Het is zaterdag nog veel te vroeg als de wekker gaat maar als je de wekker zelf hebt gezet moet je dus ook opstaan. Logica waar geen speld tussen te krijgen is. Het is bedoeling dat ik veertig kilometer ga lopen, maar als ik nu niet gauw wakker word kom ik niet verder dan slaapwandelen.
Veertig kilometer, hoe verzinnen ze het. Na een heftige douche flikker ik gauw wat brood in mijn backpack en gesp een thermoskan koffie aan de zijkant. Zo, ontbijten kan in de trein wel. Het duurt immers twee uur voor dat ik aan zal komen in het über pittoreske Veenendaal-West.
En als mijn brood voortijdig opraakt kan ik altijd nog aan de energie repen, druivensuikers en stuiterdrankjes die er verder in mijn tas een plaats hebben gekregen. Ik schijn het niet nodig te hebben want er is mij vrijdagavond telefonisch verzekerd dat we voldoende restaurants aan zullen doen. Een blik op mijn weldoorvoede buik besluit dat het geen kwaad kan om zelf nog wat extra’s mee te sjouwen. Bovendien ben ik wel benieuwd naar de effecten van stuiterdrank met de opwindende naam Blue Bastard, niet te verwarren met de gelijknamige punk band uit Munchen waarvan ik helaas geen Cd’s in de kast heb staan maar die ongetwijfeld hoge ogen gaan gooien bij de uitreiking van de Duitse versie van de Zilveren Harp, Echo heet deze prijs, geloof ik.

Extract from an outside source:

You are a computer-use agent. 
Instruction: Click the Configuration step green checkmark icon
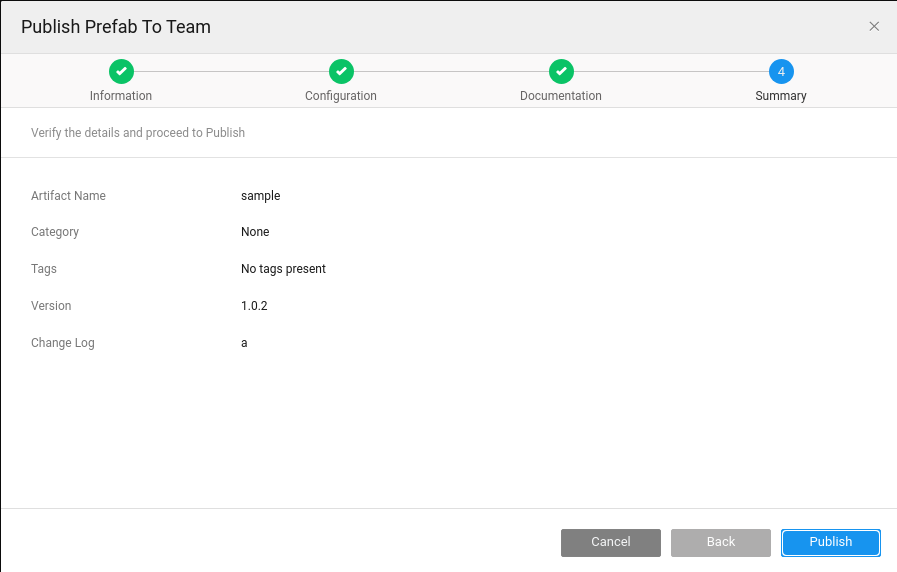[341, 71]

Terug naar het lopen van vandaag. Na een voorspoedige reis kwam ik aan in Veenendaal – West. Er waren wel twee deelnemers. Pieter die tevens fungeerde als kaartlezer/organisator en ik. Welgemoed gaan we op pad dwars door de Utrechtse heuvelrug, al gauw vrolijk ouwehoerend over een weekend wildkamperen wat we willen gaan ondernemen, muziek, en al dat andere wat het leven zo bijzonder maakt. Af en toe graai ik achter in mijn rugzak naar wat brood of ander voedsel en zo stappen we rond ik een werkelijk prachtige omgeving rondom de Amerongse berg en het Egelmeer. Het is jammer dat het wat mistig is want de uitzichten moeten soms fenomenaal zijn met helder weer. We dwalen rond over stukken hei en later blijkt dat we passant een extra rondje hebben gelopen van zo’n vijf kilometer. Na zo’n 25 km aan één stuk te hebben gelopen wordt het tijd voor een goede pauze, normaal heb ik, als ik 25 km loop al zeker één en nog vaker twee keer gepauzeerd maar als je zo’n eind wilt lopen is het zaak om vooral niet te vaak te gaan pauzeren. Dus vandaar dat we een eerder tegengekomen restaurant links hebben laten liggen, letterlijk en figuurlijk. Om 15.40 nestelen we ons in luxe stoelen en na een frisse salade gaan we verder om 16.30.
We lopen nu richting Driebergen, het uitzicht is hier een stuk minder langs een rijksweg maar na een lang stuk buigen we af. Het begint al aardig te schemeren en als we even later in een modderige berm lopen wordt het tijd om de lamp te voorschijn te halen, de rode fietslamp achter op mijn backpack brand al een tijdje maar nu gespen we toch ook maar de hoofdlampen om. Gestaag ploeteren we verder als twee mijnwerkers. Het begint nu stevig te regenen en de laatste 7 km vallen me zwaar, hoewel ik het ook wel een uitdaging vind. Tegen 19.30 bereiken we het station van Driebergen – Zeist. Al met al hebben we in 9 uur en drie kwartier 40 km gelopen, als je daar nog zo’n 3 kwartier pauze vanaf trek hou je negen uur over. Niet slecht voor een amateur, sterker nog, eigenlijk ben ik wel trots op mezelf dat ik zo’n eind gelopen heb. In Utrecht gaan we nog wat eten in een Indiaas restaurant, als ik even naar de wc toe ga strompel ik als een gerimpelde hoogbejaarde zwangere vrouw maar het lukt me om niet om te vallen. Terug naar de trein gaat het me net zo af maar de volgende ochtend, terwijl ik dit stukje type, is de spierpijn al weer zo goed als verdwenen.
Gelukkig maar, want volgende week staat er weer 29 km op het programma.